Influenza B virus and influenza A virus are detected with the RPA probe of influenza B virus of the invention and primer
Method, comprising the following steps: 1, prepare nucleic acid Sidestream chromatography pad;2, viral RNA is extracted;3, to carrying out RPA after RNA reverse transcription
Amplification, RPA amplification probe and primer are above-mentioned influenza B virus probe and influenza A probe;4, amplified production is taken,
Buffer is added, is added dropwise in nucleic acid immunization Sidestream chromatography test paper, visual results.

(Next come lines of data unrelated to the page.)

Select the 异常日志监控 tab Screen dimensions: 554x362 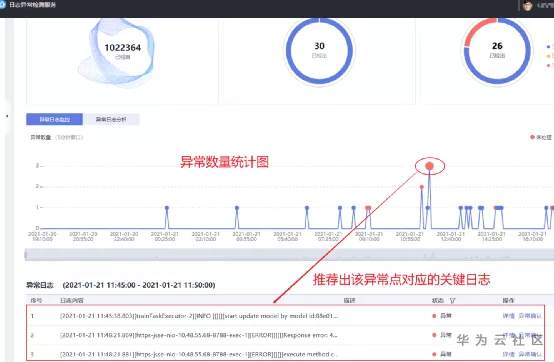point(54,119)
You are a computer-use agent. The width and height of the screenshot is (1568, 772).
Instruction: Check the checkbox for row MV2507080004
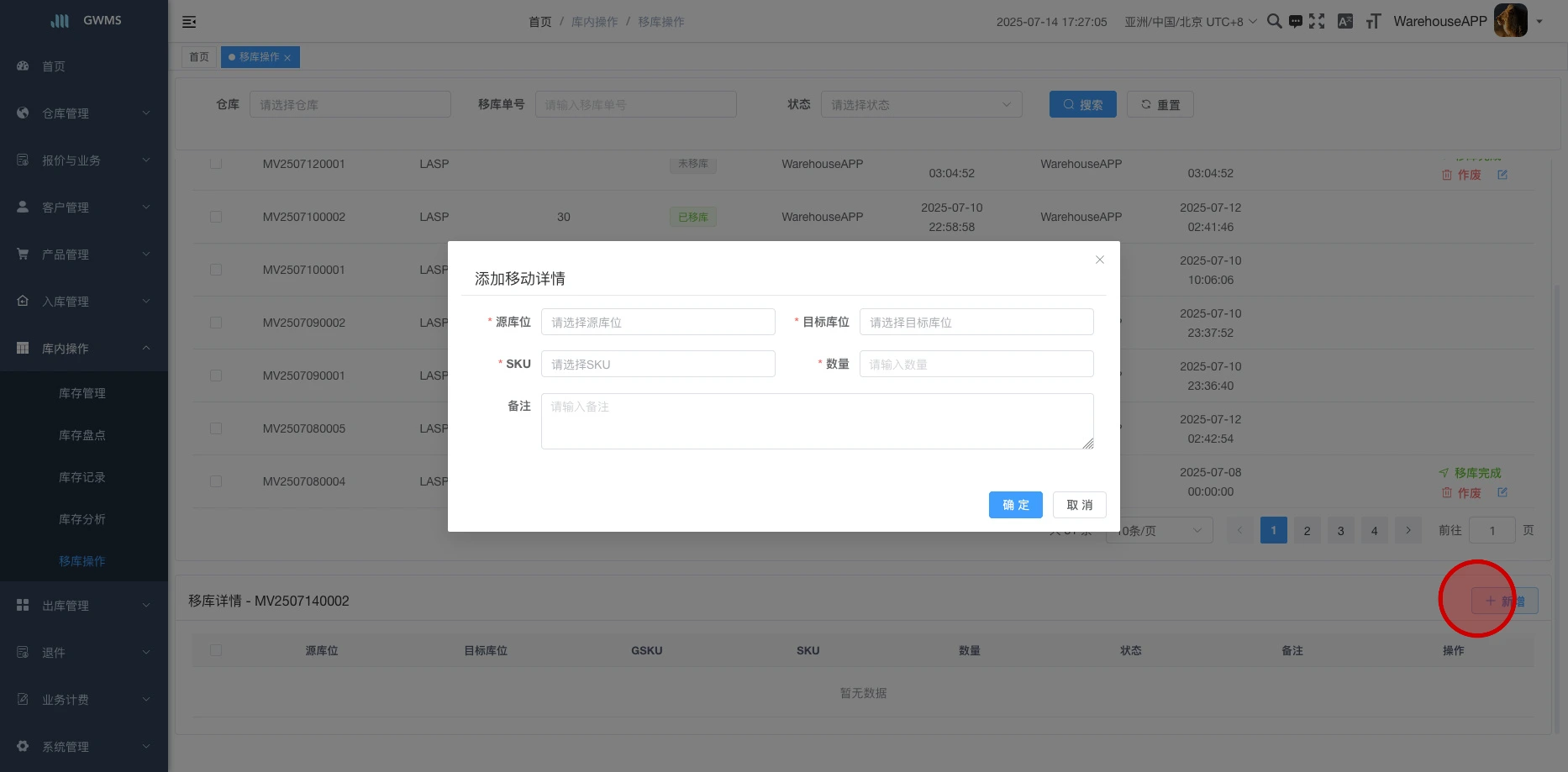[216, 481]
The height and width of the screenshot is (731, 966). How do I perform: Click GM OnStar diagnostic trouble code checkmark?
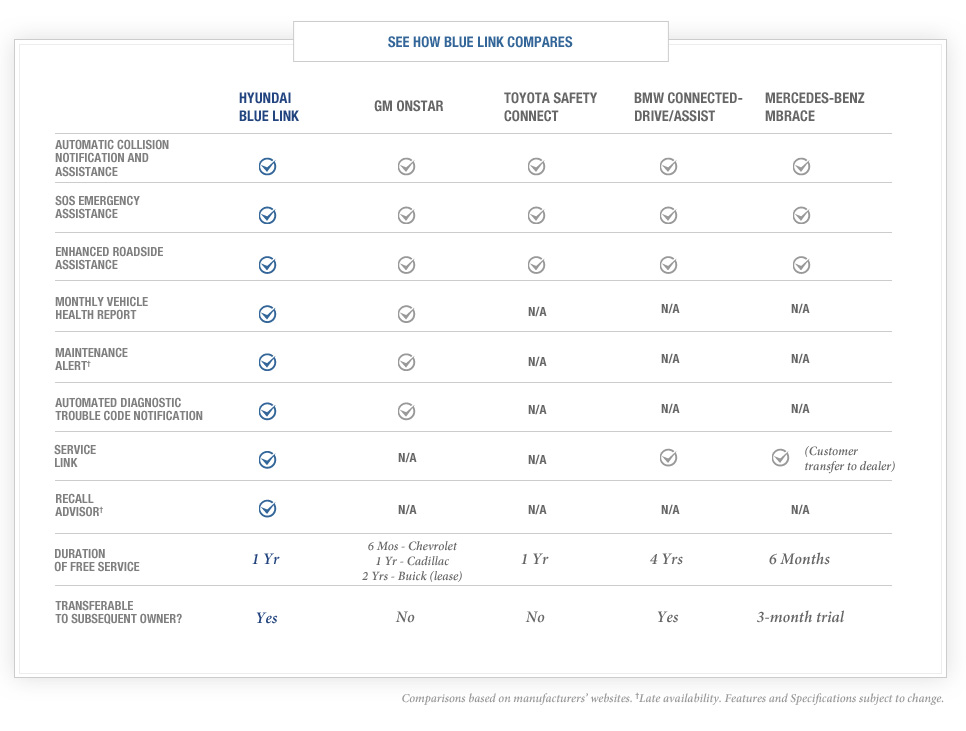[406, 411]
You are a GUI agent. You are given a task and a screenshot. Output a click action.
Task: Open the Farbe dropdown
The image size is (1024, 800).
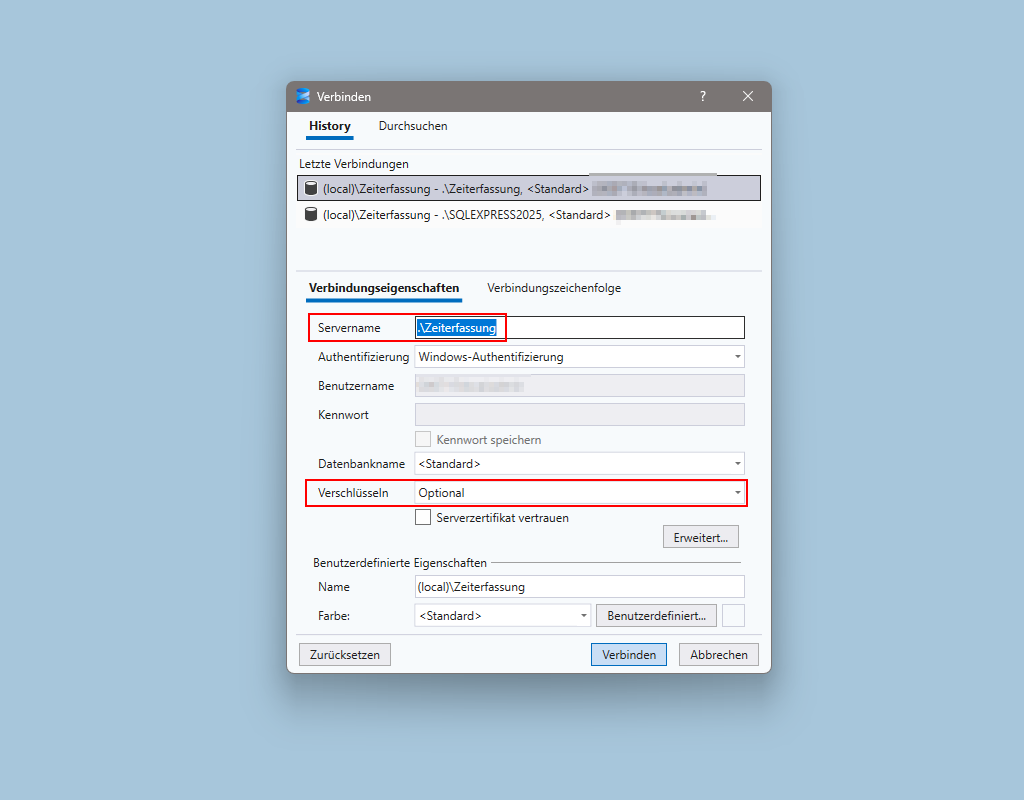coord(584,615)
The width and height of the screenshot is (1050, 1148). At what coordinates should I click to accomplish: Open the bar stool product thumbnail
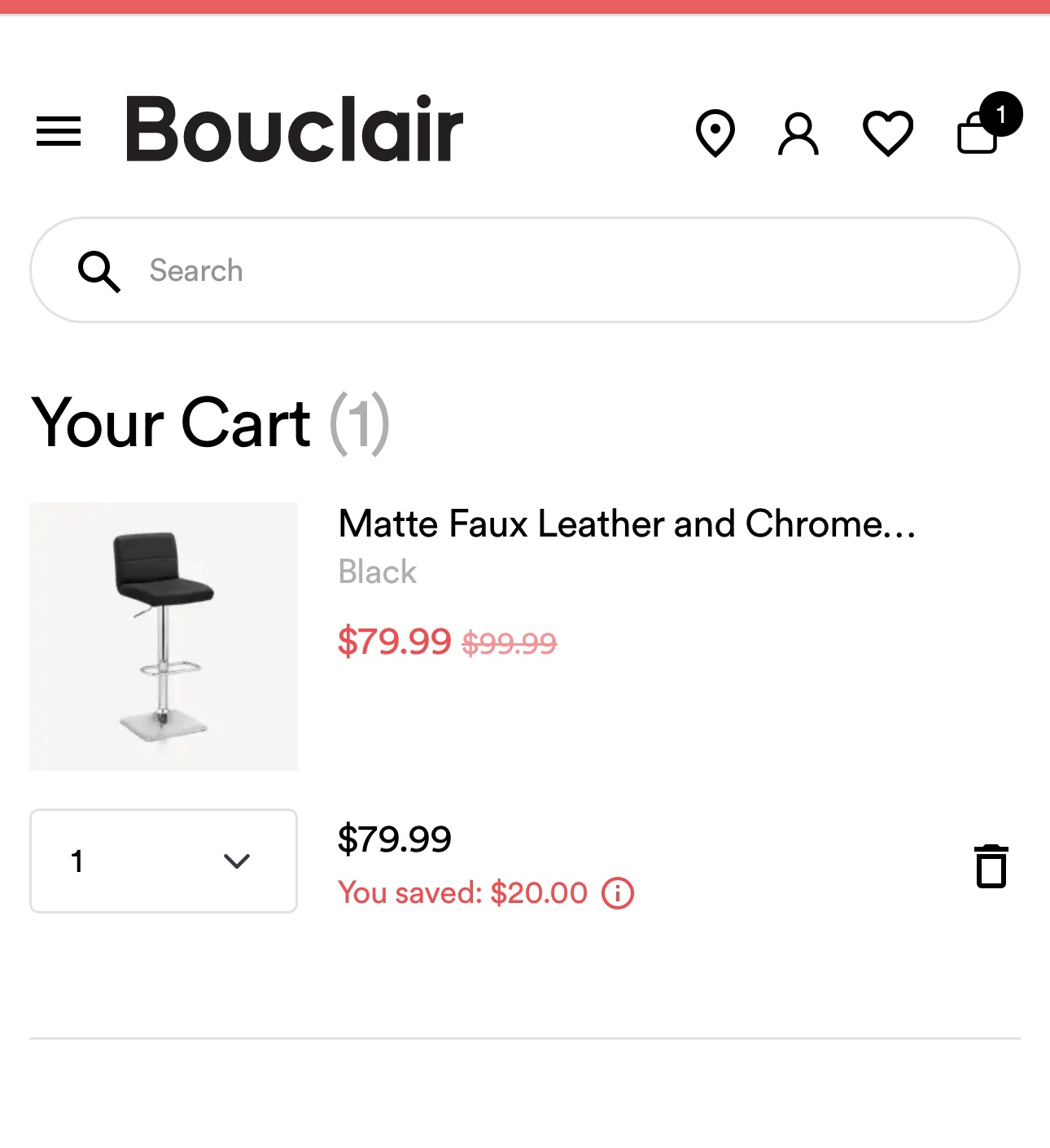164,637
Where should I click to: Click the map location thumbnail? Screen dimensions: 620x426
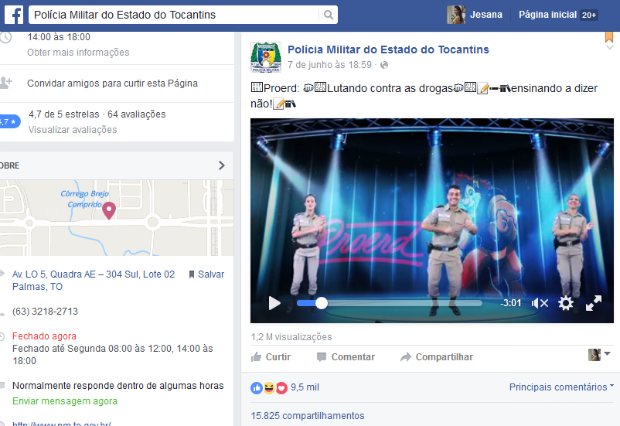(x=117, y=218)
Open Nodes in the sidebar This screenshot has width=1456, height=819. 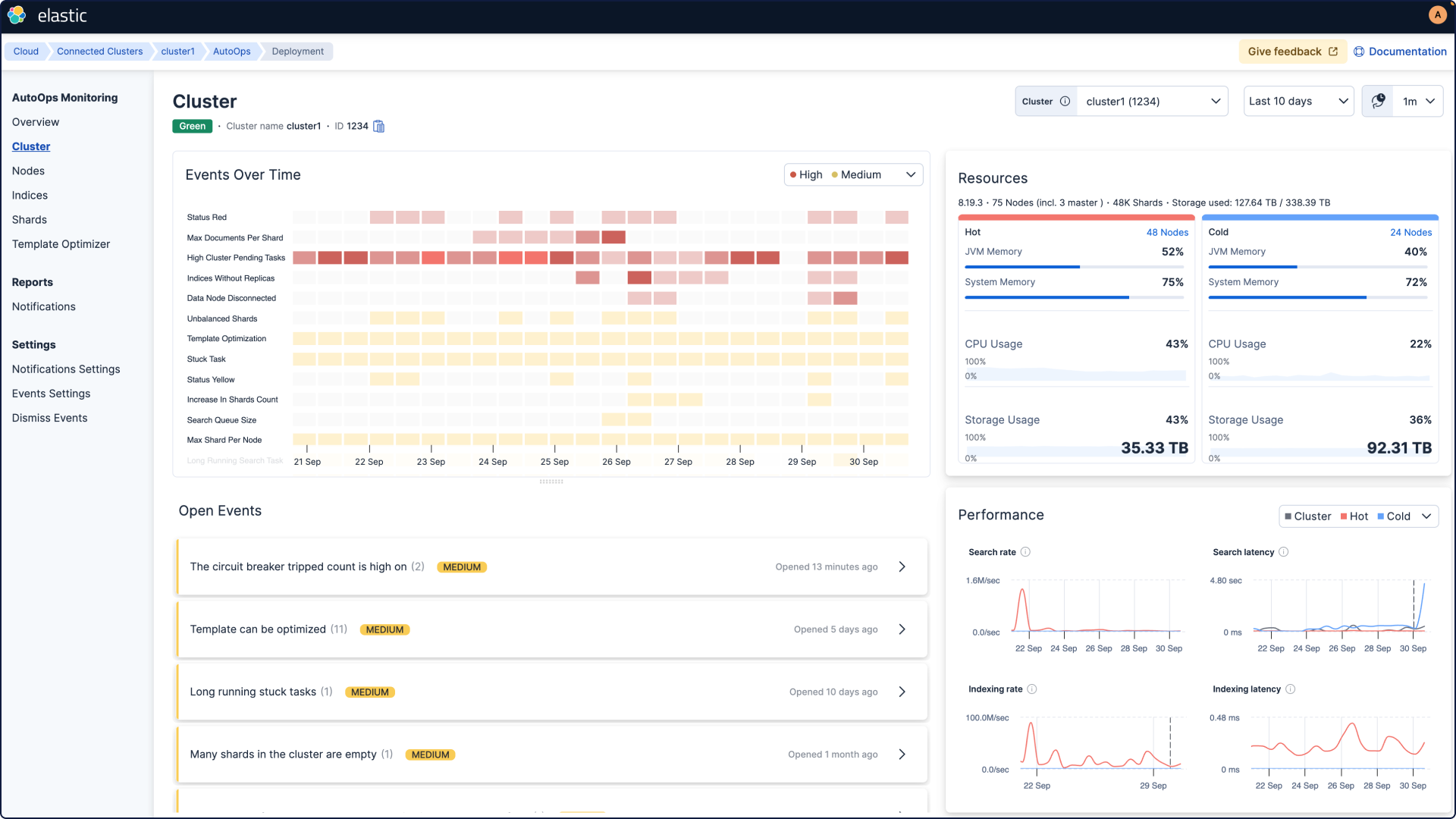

All solvents and reagent that the present embodiment uses are commercially available finished product, and primer and probe are the raw work biotechnology in Shanghai
Co., Ltd (Shanghai) synthesis;Virus RNA extraction kit is purchased from Tiangeng biochemical technology Co., Ltd (Beijing);TwistAmp
Nfo Kit is purchased from TwistDx company (Britain);RPA dry powder is purchased from TwistDx company (Britain);PCR amplification reagent, reverse transcription
Enzyme A MV Reverse Transcriptase XL and RNase inhibitor is purchased from Dalian treasured biotech firm.
The step of preparing Sidestream chromatography test paper:
(1) preparation and assembling of nucleic acid Sidestream chromatography test paper
For the nucleic acid immunization Sidestream chromatography immune test paper of double-stranded DNA detection, sample is pasted in plastic backings in order
Pad, colloidal gold composite pad, cellulose acetate film and blotting paper, the overlapped 2mm of each section.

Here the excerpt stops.